Hi everyone, from the here and now.
One thing I've been meaning to write about is having recently received a request for participation in a geolocation-based social network, which I ignored for a whole mess of reasons, all peculiar to me. But the fact is, I like being where I am, but not necessarily telling the world where I am. Sometimes you can figure out exactly where I am. If I'm tweeting airport codes, it's usually because I am going from that airport to another airport any second. Usually, however, I rarely want to say where I am until I've already left. It was just a matter of time before someone aggregated all those geolocating foursquare updates as they did on PleaseRobMe.com and used them for ill.

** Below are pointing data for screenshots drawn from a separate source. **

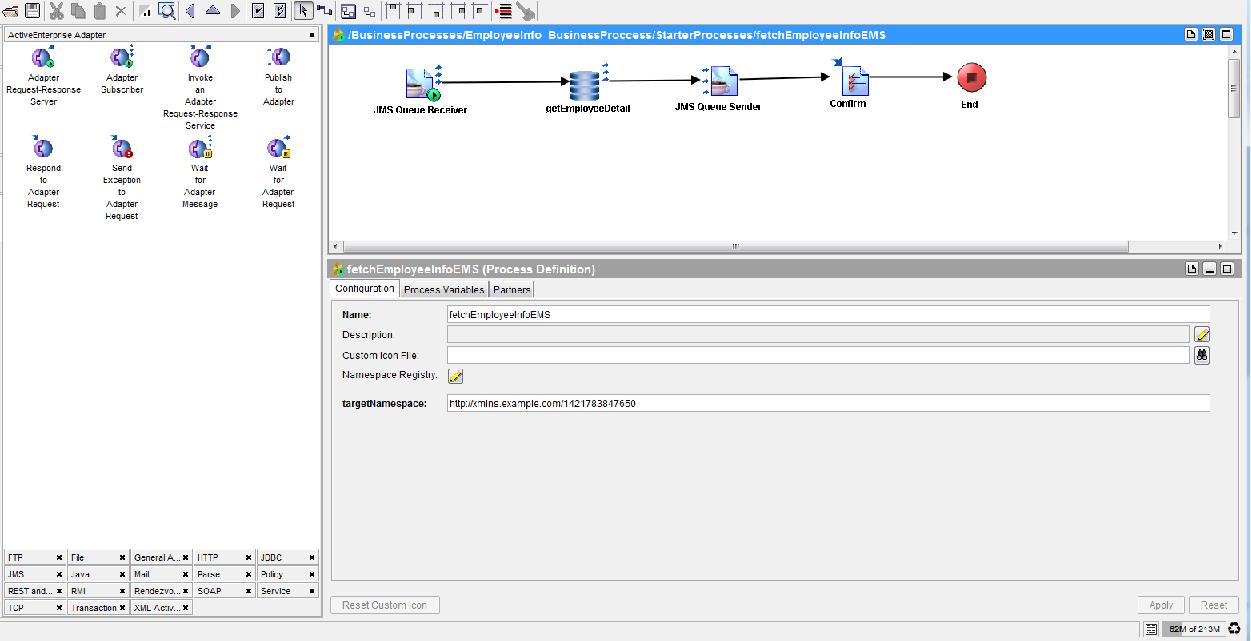Click the zoom magnifier toolbar icon
The height and width of the screenshot is (641, 1251).
(167, 11)
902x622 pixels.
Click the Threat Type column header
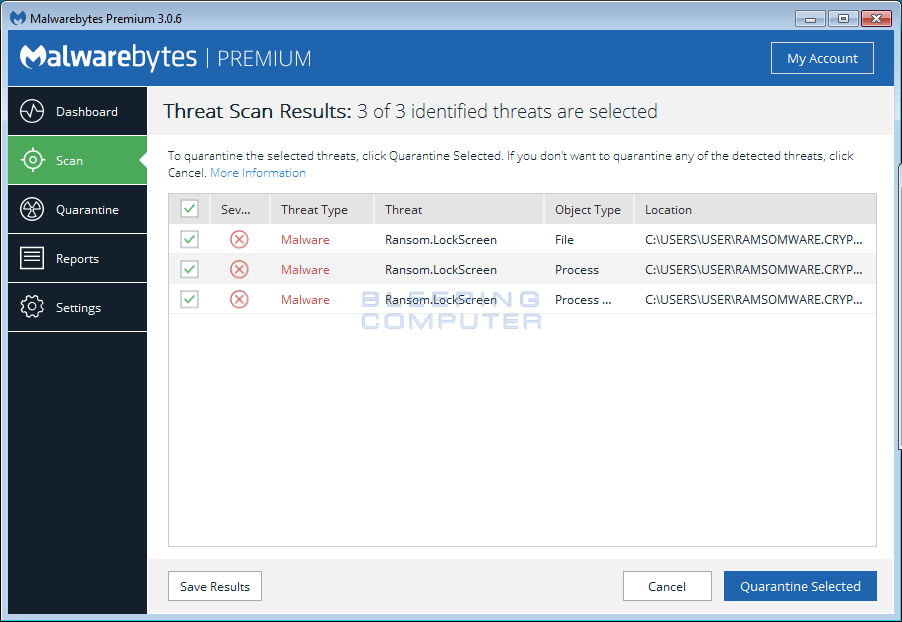coord(313,209)
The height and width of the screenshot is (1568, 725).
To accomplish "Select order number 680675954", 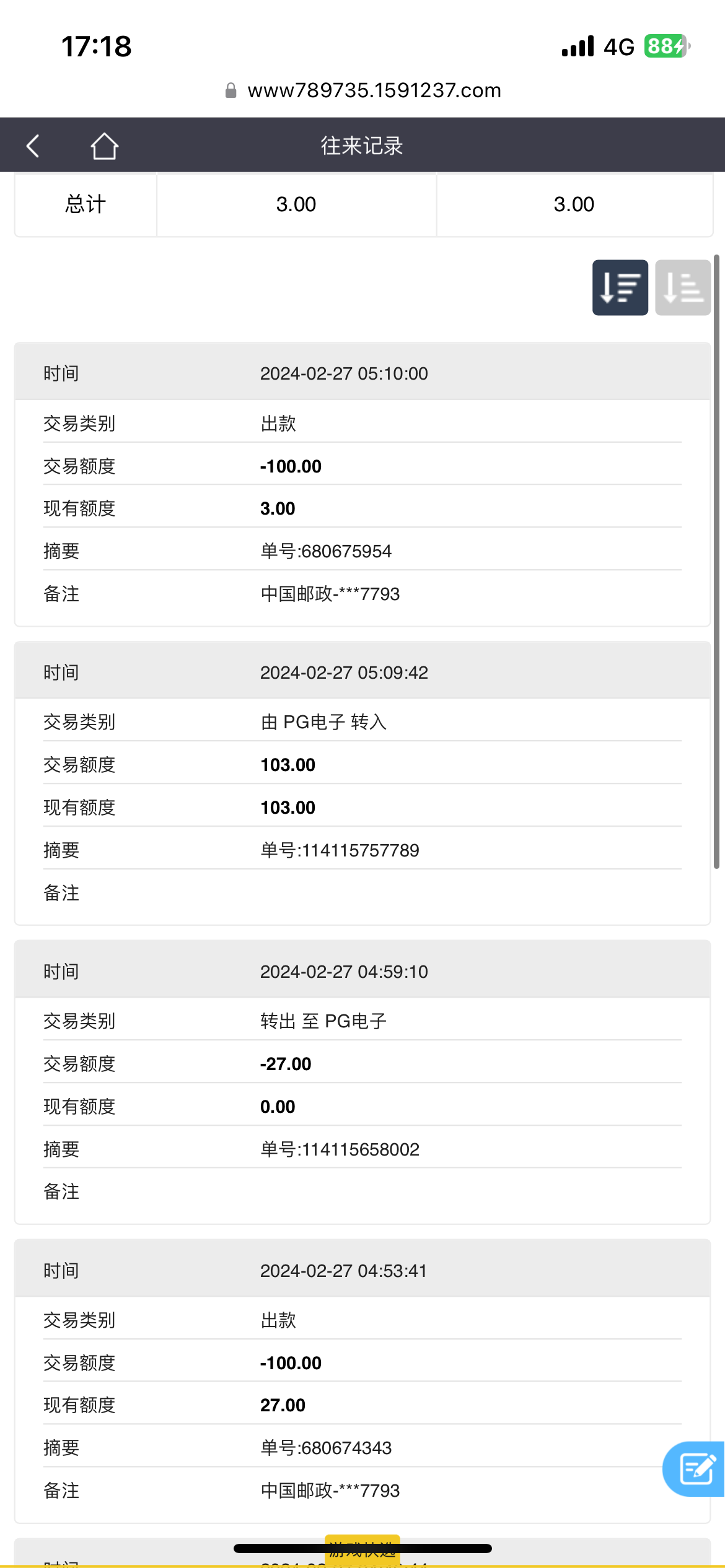I will [x=326, y=551].
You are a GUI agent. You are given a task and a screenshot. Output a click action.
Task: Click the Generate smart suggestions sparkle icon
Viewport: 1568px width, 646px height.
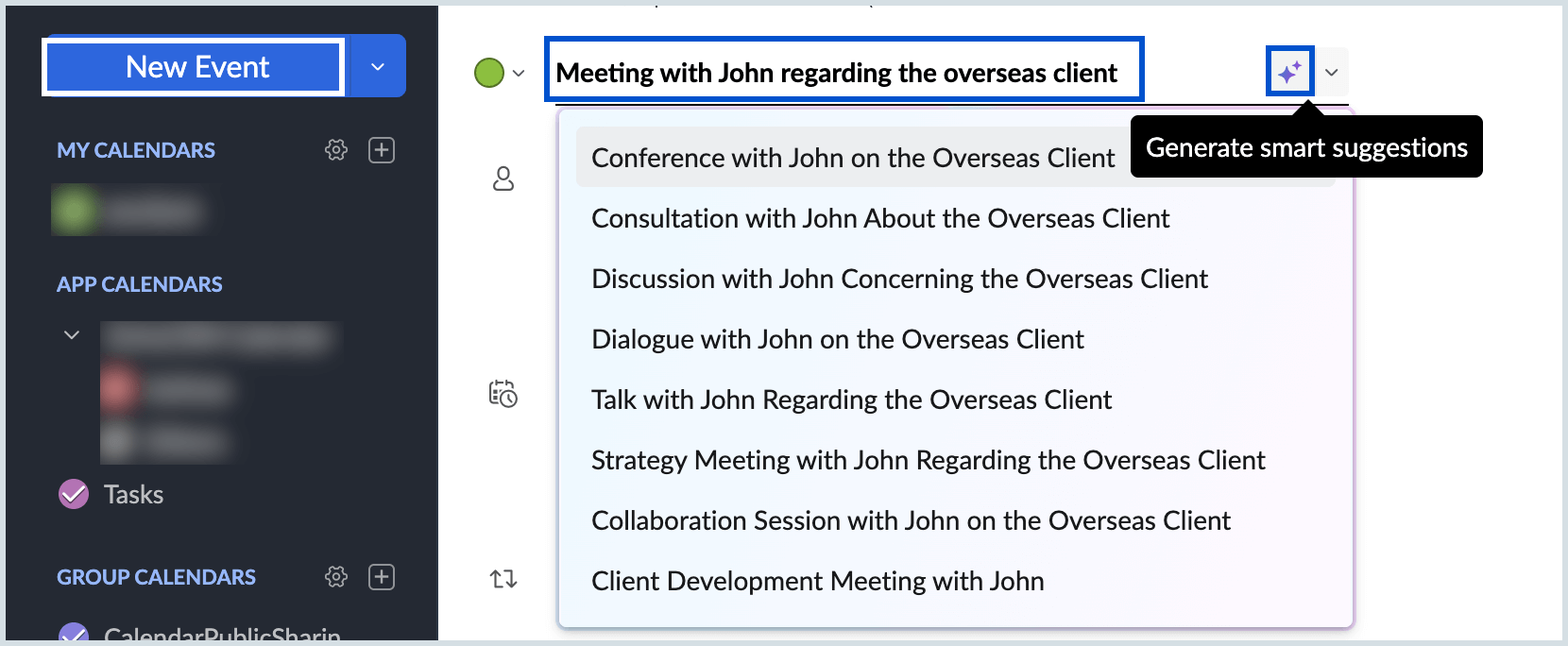coord(1289,72)
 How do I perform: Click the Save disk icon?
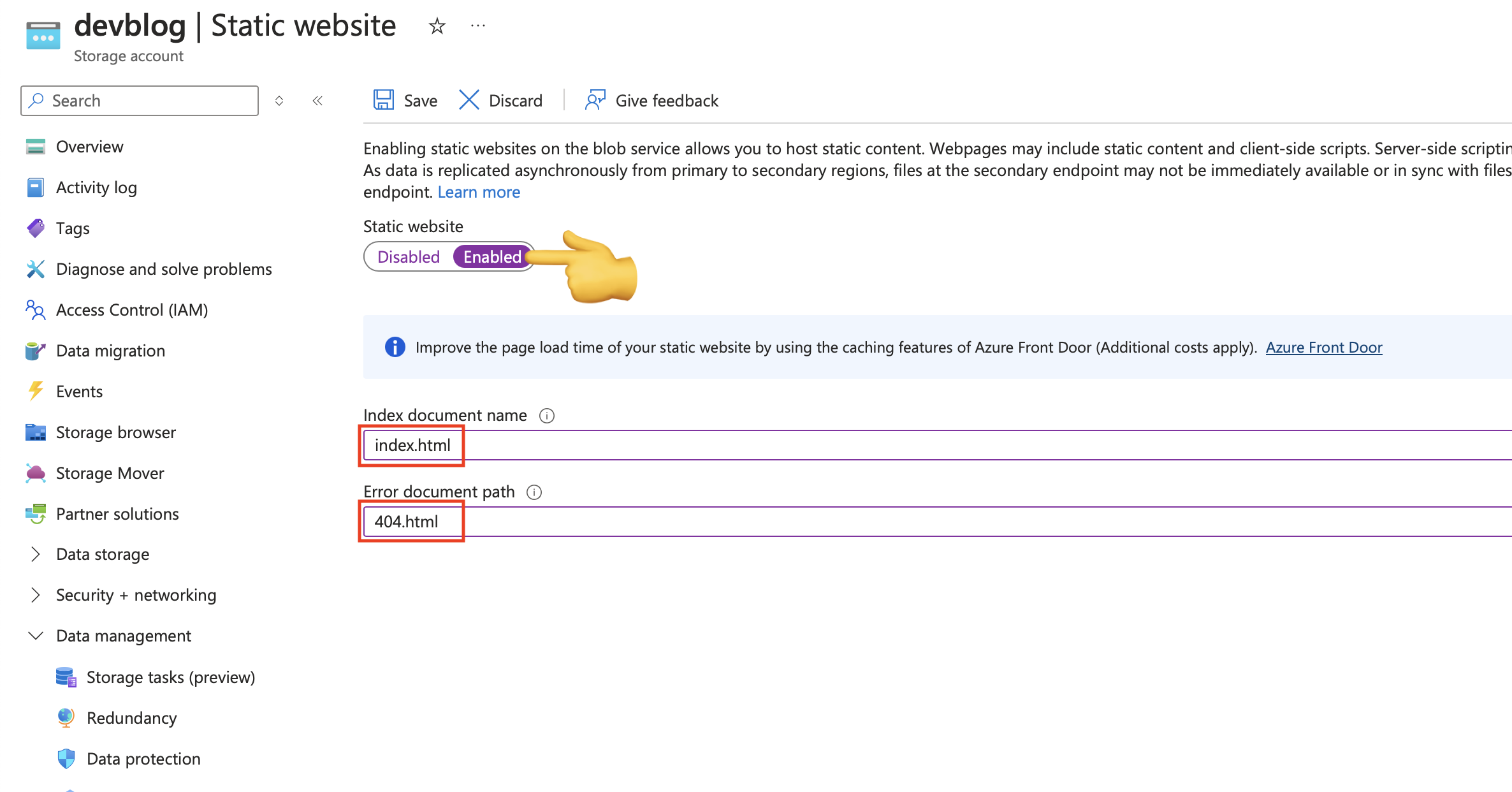[383, 100]
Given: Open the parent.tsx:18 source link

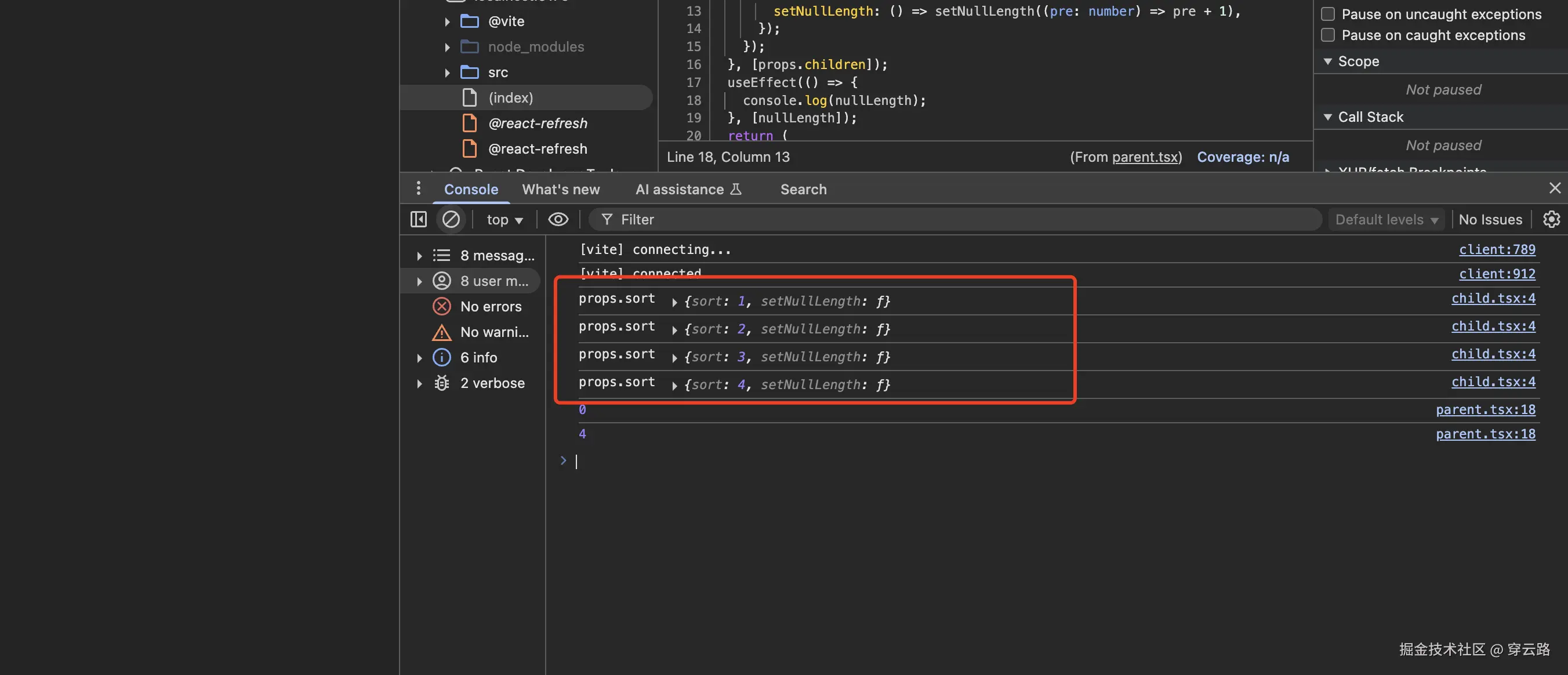Looking at the screenshot, I should 1485,409.
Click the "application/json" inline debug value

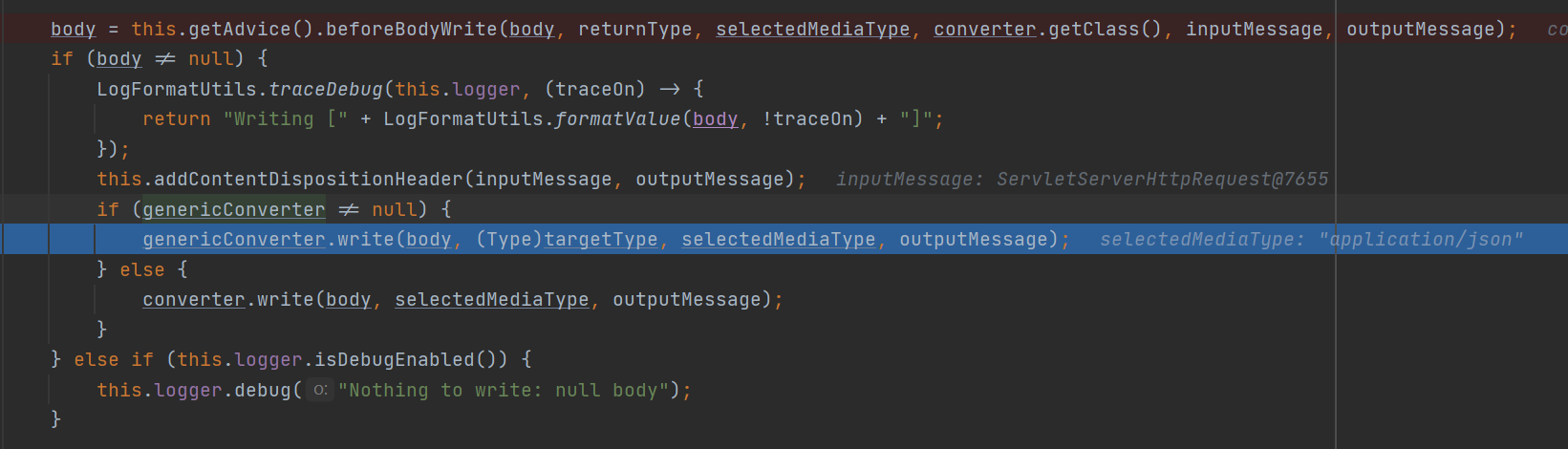(x=1421, y=239)
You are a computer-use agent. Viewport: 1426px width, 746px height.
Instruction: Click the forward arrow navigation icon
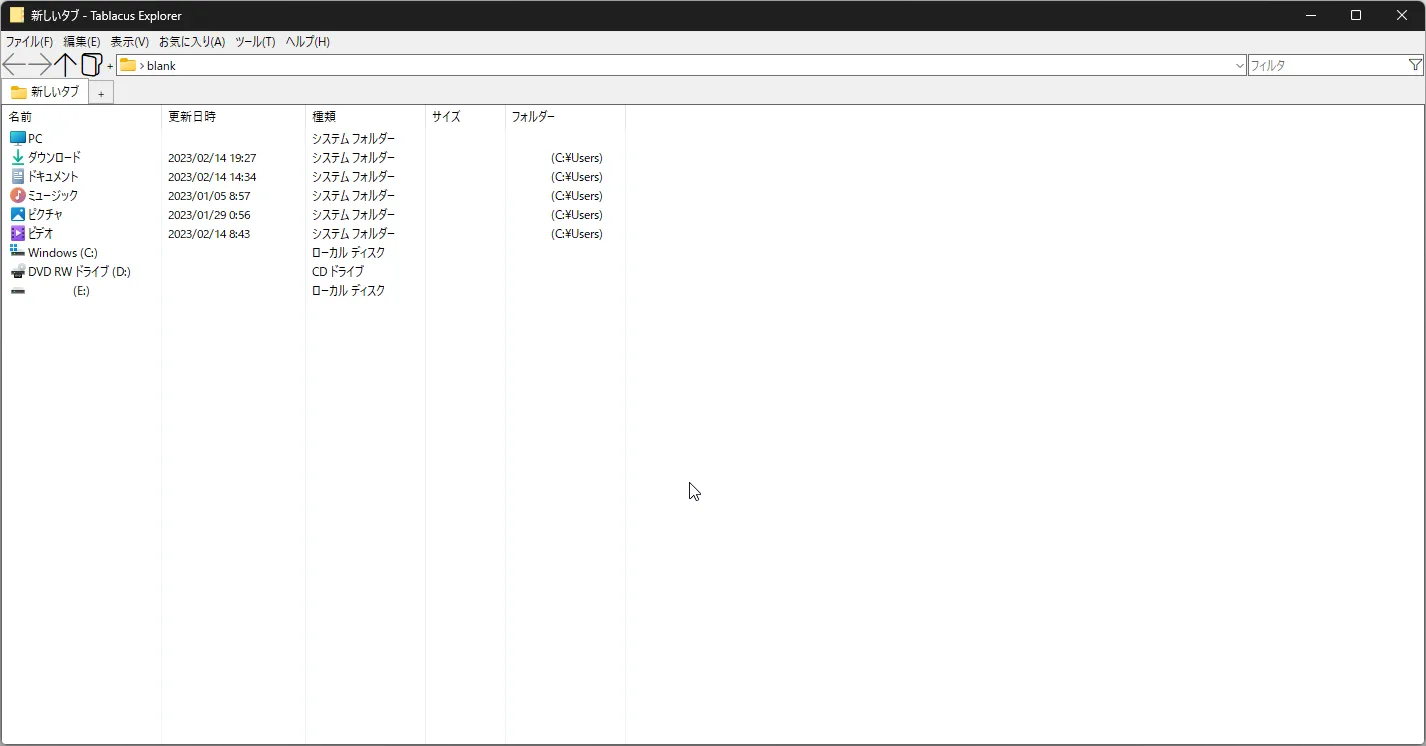pos(40,66)

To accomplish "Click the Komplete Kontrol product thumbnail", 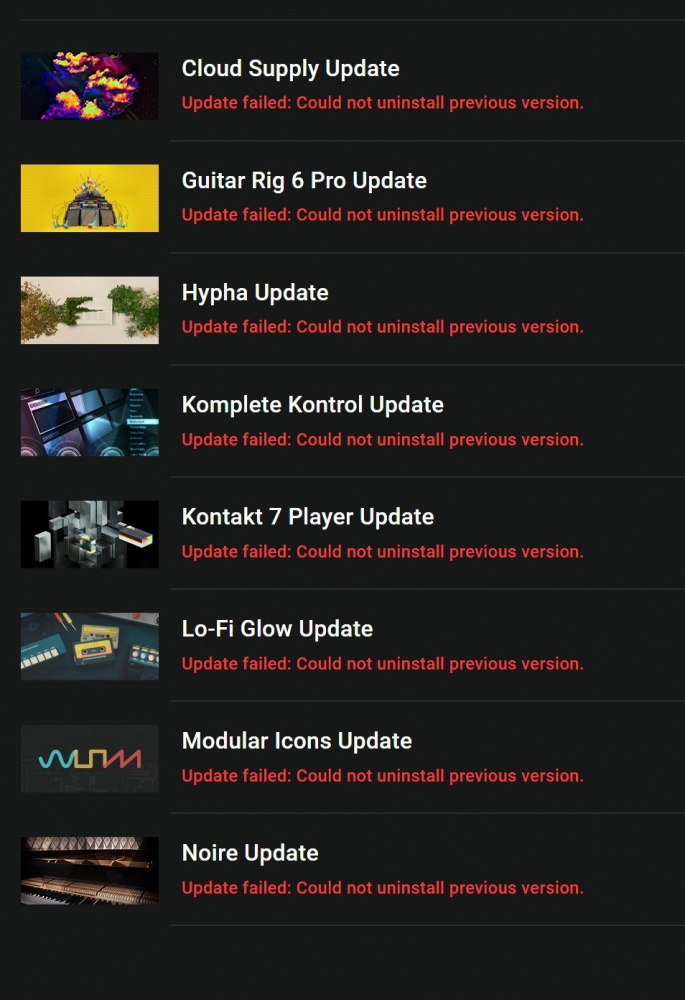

I have felt concerned from my first tweet onward about embracing a behavior that would enable such abuse.
Yet I know I delude myself if I think I'm invisible online, if I think my online persona is fully compartmentalized, discrete, from my IRL (in-real-life) persona.
But what must we shield to protect ourselves from that most insidious and hideous theft: the one that can turn a whole life around and throw it on the ground -- and stomp on it? What can and can't I say here? Am I taking a huge risk by saying anything at all? Finding balance is tricky for me in this area; I was trained to fly low, stay under the radar, be invisible, adaptable, take care of things instead of complaining about them. My instinct now is to pull back and clam up tight.
Yet. Another impulse I hardly understand rises up, rears its scaled, reptilian head and says I have to tell everyone about what the world looks like to someone who experienced all I did as a kid. So many people still can't believe it. Here is a memory of my dear old father: we went to see movies sometimes, and this time it was the double feature of Convoy, followed by Deliverance, Deliverance then repeated. I watched, with my father in the next seat and no one else in the car, the dreadful suspense, that terrible squealing scene, everything. Twice. And now I have to tell you because I can't stand having to keep that kind of stuff to myself any more. That's what I mean when I say "living out loud."
For years, I didn't believe that was the kind of thing anyone would call abuse. But when I was supposed to be feeling free and confident as a newly minted and educated adult, I couldn't understand why I felt so bad and carried around so much hurt, nor why all that codependent stuff I was doing -- the leaping to help, assuming responsibility where I had none -- just wasn't working for me anymore. Now I see why that wasn't working: I no longer had those dysfunctional people all around to jump in and mop up after. But I felt ashamed of myself for having that background, and all the deficits that entailed. I felt it just showed up how out of whack things were in my world, and I took that personally for a while.
Major edit, 24 June:
Rereading this post as I originally wrote it I think, My, what an internal argument I have going ("Say it! Say it loud!" "Shush!" etc.)! At first I felt embarrassed for airing this emotional response to a recent memory. But this is sort of the crux of my blog, isn't it? Why say it if I'm not going to say all of it? If some of it's going to be off-limits? Isn't that letting myself censor me before I've had the opportunity to state my piece? Or should I have just edited that second half into a separate post?
How about this: You be the judge! And the best comment wins a (smallish) Gomez t-shirt once worn by yours truly (but since laundered)!